Moravec’s understanding of mind and intelligence is dependent upon unchallenged assumptions embedded in cognitive science and much of cybernetics, both of which privilege quantitative reasoning over other forms of intelligent awareness. His analyses and predictions require that we see humans as machines, exacerbating old Cartesian dualisms between mind and body in the guise of ‘new science’. This foundation is necessary for his thesis to make sense, before he can predict eventual robot advances over human intelligence. But if machines will eventually embody Western man’s worst pathologies and insecurities, they might also help human beings to become more human in all their organic and imperfect frailties and their unpredictable ambitions and questions.

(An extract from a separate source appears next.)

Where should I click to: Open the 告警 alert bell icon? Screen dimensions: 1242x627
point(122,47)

For now, as it has been since the beginning, ‘thinking machines’ according to the Western model remain an unattainable Holy Grail, largely because of the physical limitations of computer and communication technology. According to futurists working in the American computer industries, bandwidth increases via fiber optic networking by the year 2010CE will revolutionize the internet with speeds heretofore unimagined, a condition upon which Moravec’s predications are dependent. But this still leaves open the problem of the “last mile,” the final run of cabling that actually delivers the fiber-optic signal to individual computers. Industry sages see this as the major obstacle to full fiber-optic computer communication, which means that Moravec’s fantasies will probably remain those of the rich only, if they can be realized at all. Wireless systems will face similar setbacks, although Moravec tends to focus on land-based systems and pins his hopes on smaller and faster memory chips.

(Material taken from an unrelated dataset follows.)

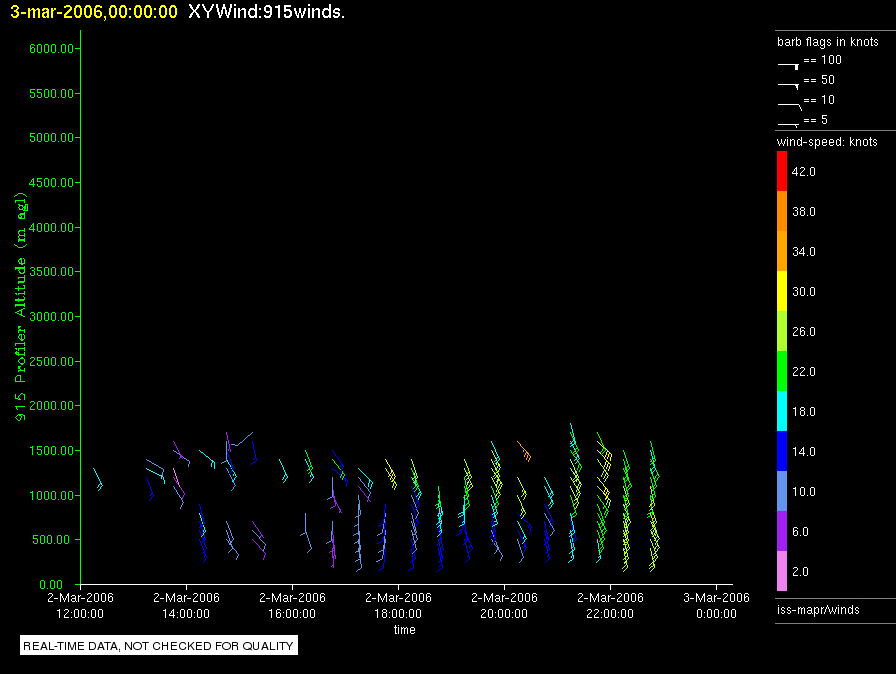
Task: Pick the yellow 30.0 knots color band
Action: 782,291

Moravec sees several obstacles to total robot utopia, the most important ones being the memory limitations of computer chips and microprocessing power. But these are only temporary hindrances, he assures us, because soon enough computers with processors that operate at tens of thousands of MIPS (million instructions per second) will be commonplace. He even sets a date some time in the middle of this century for computer-processing power to surpass that of humans. But the thesis is flawed, and relies on the same old Cartesian and Newtonian assumptions that utopians like Moravec claim to have transcended. Instead of thinking like humans, computers that ‘think’ may only redefine how humans understand thinking by normalizing definitions of intelligence that depend on computerized thought.

But let us indulge this fantasy a little longer. In Moravec’s future, humans will upload their minds into robotic orbs that will roam the universe, tethered to the earth by alloy cables. These mind orbs will soon form self-perpetuating ‘seed colonies’ on planets and asteroids in the farthest reaches of the solar system, and eventually, “linked realities will routinely transcend the physical and sensory limitations of the ‘home’ body.” It’s hard to find a more alienated vision of the future, with its staggering disregard for anything except the realm of abstract thought. In the spirit of Plato, Augustine and Descartes, Moravec has not transcended the Western norms of life and existence; he has merely brought them to their logical conclusion: complete and total separation of mind from matter by means of computer technology.

Maybe this is a turn for the better. Perhaps futuristic gurus, corporate executives, grimy politicians and the wealthy ruling elite who wish to defy God and the laws of nature by living forever can either virtualize themselves or, better yet, upload themselves into robot bodies that can then colonize the outer reaches of the solar system. Good riddance. As long as they don’t destroy the earth with their competitive greed and insatiable appetites before leaving, perhaps in the end Moravec’s advances in computer power, cybernetic futures, and the transcendent mind will rid the tired planet of all the arrogant powers, leaving the rest of humanity to live pious and humble lives in their delicate bodies on earth, as was meant to be.